RECHTLICHES

von MLaw Katharina Mojzisek


Wiedergutmachung bei Sozialhilfebezug reicht eben doch nicht aus


Das StGB sieht in Art. 53 die Möglichkeit vor, dass auch wenn sich jemand strafbar gemacht hat, dieser nicht bestraft wird, wenn er eine Wiedergutmachung geleistet hat. Das heisst, der Täter muss den Schaden gedeckt haben oder alle zumutbaren Anstrengungen unternommen haben, um das bewirkte Unrecht auszugleichen. Ausserdem darf als mögliche Strafe höchstens eine bedingte Freiheitsstrafe von einem Jahr, eine bedingte Geldstrafe oder eine Busse in Betracht kommen (Art. 53 lit. a StGB), das Interesse an der Öffentlichkeit und des Geschädigten an einer Strafe muss gering sein (Art. 53 lit. b StGB) und der Täter muss den Sachverhalt eingestanden haben (Art. 53 lit. c StGB). Dass dies nicht in jedem Fall möglich ist, zeigt sich an untenstehendem Fall aus dem Kanton Zürich, mit welchem sich das Bundesgericht kürzlich auseinandersetzen musste (Urteil 6B_51/2021 vom 11. Juni 2021).

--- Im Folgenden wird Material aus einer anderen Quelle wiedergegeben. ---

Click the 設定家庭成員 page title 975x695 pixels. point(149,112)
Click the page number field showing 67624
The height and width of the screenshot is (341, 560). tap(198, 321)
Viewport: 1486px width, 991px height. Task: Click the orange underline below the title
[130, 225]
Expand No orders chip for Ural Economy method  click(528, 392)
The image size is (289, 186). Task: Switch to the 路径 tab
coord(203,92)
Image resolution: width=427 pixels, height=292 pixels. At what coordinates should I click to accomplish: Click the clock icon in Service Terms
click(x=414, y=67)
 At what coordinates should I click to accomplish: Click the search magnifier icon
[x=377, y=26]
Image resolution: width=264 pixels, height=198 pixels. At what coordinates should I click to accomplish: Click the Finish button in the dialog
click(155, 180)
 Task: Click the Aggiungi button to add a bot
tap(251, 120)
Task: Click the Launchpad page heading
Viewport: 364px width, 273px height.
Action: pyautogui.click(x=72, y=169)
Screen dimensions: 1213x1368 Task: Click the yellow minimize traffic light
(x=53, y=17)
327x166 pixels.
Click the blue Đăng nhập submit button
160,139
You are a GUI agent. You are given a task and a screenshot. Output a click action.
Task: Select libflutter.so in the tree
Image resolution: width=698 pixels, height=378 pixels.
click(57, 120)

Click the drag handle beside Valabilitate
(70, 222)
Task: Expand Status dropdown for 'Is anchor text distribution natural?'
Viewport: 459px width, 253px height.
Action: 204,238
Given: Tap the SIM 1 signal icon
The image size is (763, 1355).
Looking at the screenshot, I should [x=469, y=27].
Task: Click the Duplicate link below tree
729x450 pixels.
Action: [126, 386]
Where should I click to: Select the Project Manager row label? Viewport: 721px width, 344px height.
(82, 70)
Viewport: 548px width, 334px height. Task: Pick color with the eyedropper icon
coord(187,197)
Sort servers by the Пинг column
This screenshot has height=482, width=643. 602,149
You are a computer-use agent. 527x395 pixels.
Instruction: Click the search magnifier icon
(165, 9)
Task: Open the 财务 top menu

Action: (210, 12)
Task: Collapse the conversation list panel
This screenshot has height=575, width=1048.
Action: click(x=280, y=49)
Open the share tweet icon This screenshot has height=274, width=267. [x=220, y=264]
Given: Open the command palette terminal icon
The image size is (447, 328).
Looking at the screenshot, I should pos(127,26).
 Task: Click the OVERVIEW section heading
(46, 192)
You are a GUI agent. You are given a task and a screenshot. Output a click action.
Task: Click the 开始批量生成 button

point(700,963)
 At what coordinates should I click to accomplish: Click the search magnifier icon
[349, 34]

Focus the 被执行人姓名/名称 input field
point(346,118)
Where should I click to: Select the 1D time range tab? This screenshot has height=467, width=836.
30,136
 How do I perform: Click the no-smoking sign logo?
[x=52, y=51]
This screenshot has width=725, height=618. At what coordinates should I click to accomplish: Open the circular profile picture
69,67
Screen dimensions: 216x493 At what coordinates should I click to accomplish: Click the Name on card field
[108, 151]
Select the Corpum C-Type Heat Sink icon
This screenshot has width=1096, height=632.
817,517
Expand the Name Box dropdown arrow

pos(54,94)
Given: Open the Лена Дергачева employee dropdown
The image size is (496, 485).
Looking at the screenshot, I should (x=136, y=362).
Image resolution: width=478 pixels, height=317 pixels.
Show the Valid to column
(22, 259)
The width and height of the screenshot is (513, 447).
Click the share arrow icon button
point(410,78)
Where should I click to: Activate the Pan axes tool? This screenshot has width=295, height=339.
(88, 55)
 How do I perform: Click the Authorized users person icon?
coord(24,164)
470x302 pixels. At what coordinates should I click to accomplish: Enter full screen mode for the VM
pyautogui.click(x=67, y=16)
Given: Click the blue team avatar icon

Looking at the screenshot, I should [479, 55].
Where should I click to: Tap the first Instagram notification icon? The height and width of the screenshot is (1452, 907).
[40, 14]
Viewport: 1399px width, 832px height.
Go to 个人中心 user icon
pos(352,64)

Eine Frau wurde vom Januar 2016 bis August 2018 fast ununterbrochen finanziell von den Sozialen Diensten Zürich unterstützt und arbeitete aber gleichzeitig in der Zeit vom Januar 2016 bis Juni 2017 als Reinigungskraft. Dafür wurde sie im Februar 2020 vom Bezirksgericht Zürich wegen Betruges (Art. 146 Abs. 1 StGB) zu einer bedingten Geldstrafe von 40 Tagessätze à 30 Franken sowie zu einer Busse von 300 Franken verurteilt. Damit war die Frau nicht einverstanden und sie zog das Urteil ans Obergericht Zürich weiter, das dem Bezirksgericht recht gab. So landete der Fall schliesslich vor Bundesgericht. Die Frau gestand zwar ein, ungerechtfertigt Sozialhilfeleistungen bezogen zu haben, sie argumentierte jedoch, dass sie den Verstoss sofort zugegeben habe, sich bei den Sozialen Diensten und den Strafbehörden des Kantons Zürich entschuldigt habe, die zu Unrecht bezogenen Sozialhilfeleistungen zurückzahle und keine weiteren Leistungen mehr beziehe. Damit habe sie die Voraussetzungen für eine Strafbefreiung für Wiedergutmachung erfüllt.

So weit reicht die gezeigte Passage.